(MATERIAL TO PROCESS)
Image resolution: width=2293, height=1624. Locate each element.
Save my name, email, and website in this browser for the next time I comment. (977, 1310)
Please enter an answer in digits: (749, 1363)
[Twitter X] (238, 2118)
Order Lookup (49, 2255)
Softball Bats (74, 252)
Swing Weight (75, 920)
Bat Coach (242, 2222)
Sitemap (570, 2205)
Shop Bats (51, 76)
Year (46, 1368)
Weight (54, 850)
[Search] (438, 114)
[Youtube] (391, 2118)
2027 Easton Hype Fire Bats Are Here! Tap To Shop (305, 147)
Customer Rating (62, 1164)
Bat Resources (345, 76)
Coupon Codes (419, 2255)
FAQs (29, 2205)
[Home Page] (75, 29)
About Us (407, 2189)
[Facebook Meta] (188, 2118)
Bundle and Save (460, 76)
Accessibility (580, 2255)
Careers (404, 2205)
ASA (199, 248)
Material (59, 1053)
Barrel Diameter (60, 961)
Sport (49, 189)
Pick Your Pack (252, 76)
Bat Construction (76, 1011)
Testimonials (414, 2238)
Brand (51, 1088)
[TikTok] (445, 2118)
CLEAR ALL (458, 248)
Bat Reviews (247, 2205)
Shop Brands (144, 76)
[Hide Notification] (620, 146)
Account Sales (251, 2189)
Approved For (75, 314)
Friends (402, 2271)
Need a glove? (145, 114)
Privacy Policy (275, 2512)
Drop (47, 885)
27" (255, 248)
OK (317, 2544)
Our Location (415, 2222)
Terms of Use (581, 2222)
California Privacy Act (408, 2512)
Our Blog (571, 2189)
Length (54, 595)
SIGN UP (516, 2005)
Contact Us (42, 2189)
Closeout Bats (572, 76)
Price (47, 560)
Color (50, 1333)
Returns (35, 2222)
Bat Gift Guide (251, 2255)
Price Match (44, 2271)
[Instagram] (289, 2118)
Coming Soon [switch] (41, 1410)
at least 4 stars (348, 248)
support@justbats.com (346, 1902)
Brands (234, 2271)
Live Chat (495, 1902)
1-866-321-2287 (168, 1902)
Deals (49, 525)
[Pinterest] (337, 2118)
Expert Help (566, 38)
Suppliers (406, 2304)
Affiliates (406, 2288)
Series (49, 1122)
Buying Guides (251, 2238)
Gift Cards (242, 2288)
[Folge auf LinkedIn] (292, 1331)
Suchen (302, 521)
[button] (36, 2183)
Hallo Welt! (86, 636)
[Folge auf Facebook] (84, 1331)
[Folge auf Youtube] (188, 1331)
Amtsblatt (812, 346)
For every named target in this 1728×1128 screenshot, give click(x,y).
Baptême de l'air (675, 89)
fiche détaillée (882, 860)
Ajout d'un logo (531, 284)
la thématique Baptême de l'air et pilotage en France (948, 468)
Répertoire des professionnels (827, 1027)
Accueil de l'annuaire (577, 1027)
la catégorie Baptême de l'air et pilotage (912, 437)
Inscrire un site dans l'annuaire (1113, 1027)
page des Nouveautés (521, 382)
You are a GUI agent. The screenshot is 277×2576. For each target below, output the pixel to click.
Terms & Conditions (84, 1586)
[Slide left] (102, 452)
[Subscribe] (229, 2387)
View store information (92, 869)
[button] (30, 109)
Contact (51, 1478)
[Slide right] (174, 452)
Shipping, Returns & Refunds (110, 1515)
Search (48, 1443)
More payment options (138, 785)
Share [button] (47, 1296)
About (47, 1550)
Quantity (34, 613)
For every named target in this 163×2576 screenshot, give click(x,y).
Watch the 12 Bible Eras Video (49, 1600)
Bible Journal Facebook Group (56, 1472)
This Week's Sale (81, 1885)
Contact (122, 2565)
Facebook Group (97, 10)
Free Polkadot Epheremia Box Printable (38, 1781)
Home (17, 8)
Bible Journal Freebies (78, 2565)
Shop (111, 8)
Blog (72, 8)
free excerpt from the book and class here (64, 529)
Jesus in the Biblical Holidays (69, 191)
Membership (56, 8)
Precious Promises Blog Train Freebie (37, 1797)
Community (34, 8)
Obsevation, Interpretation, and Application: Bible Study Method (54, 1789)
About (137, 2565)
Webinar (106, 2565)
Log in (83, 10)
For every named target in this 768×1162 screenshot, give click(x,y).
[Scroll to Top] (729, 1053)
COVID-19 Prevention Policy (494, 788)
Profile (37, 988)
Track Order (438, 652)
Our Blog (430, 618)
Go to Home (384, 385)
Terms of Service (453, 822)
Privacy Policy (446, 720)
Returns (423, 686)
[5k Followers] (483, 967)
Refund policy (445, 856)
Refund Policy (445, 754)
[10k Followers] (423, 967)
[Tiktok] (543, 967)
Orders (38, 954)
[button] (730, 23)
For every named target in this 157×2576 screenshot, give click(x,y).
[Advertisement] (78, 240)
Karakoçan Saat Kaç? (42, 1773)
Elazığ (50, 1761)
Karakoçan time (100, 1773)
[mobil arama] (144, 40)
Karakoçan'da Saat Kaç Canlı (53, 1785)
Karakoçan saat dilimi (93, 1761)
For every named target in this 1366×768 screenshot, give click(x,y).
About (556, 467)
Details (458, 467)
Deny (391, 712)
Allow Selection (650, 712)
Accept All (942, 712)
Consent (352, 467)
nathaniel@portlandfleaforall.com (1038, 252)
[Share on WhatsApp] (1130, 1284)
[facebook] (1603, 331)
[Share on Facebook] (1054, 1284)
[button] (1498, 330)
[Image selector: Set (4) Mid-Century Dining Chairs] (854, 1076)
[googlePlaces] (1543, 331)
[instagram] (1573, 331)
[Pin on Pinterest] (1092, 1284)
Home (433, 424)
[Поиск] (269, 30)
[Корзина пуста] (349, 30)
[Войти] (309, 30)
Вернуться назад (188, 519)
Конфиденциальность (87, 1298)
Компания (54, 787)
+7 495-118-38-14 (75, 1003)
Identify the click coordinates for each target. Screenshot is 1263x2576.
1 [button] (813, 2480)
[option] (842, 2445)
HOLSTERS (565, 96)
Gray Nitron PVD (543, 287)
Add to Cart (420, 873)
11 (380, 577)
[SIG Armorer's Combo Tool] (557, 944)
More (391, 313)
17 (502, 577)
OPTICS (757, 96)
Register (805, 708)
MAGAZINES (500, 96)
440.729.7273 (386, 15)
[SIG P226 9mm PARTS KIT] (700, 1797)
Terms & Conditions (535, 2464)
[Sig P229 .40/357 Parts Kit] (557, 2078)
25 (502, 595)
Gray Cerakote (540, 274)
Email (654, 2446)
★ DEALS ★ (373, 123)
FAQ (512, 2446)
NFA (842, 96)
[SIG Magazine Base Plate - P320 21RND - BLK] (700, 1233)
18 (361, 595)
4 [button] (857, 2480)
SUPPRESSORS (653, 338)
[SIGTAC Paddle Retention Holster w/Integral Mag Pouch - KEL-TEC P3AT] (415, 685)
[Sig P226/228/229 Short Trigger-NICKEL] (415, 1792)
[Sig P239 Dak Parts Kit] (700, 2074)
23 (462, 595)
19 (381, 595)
(End MATERIAL TO PROCESS)
→ PROBLEM DETAILS: Search the entries above for the word "Share", and copy every line where it occurs.

→ EXERCISE RESULT:
Share [button] (47, 1296)
[Share on WhatsApp] (1130, 1284)
[Share on Facebook] (1054, 1284)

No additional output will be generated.